Exactly the lines from the one with "This screenshot has width=248, height=632." through the end of the records below are needed, minus any pictures.

....

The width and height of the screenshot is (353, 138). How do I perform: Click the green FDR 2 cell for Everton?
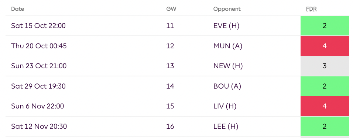325,26
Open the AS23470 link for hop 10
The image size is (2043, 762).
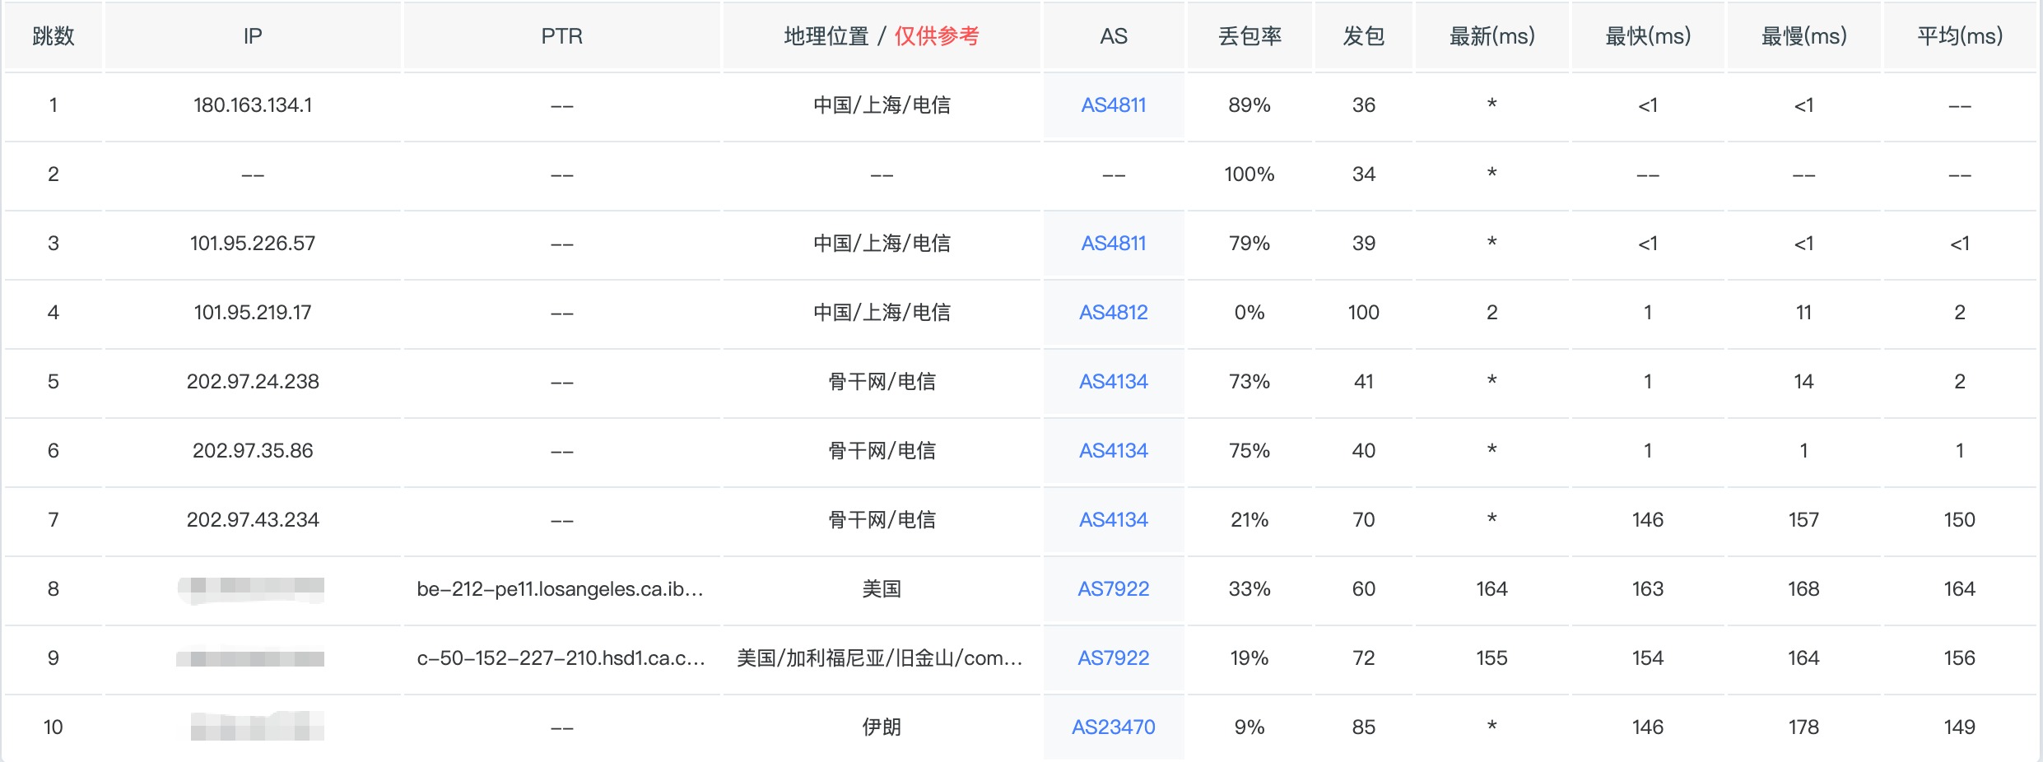tap(1113, 727)
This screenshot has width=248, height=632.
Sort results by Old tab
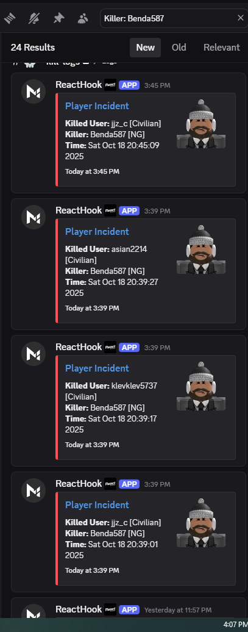[x=179, y=48]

....

__Response to the exercise__
This screenshot has width=248, height=632.
Sort results by Old tab
[x=179, y=48]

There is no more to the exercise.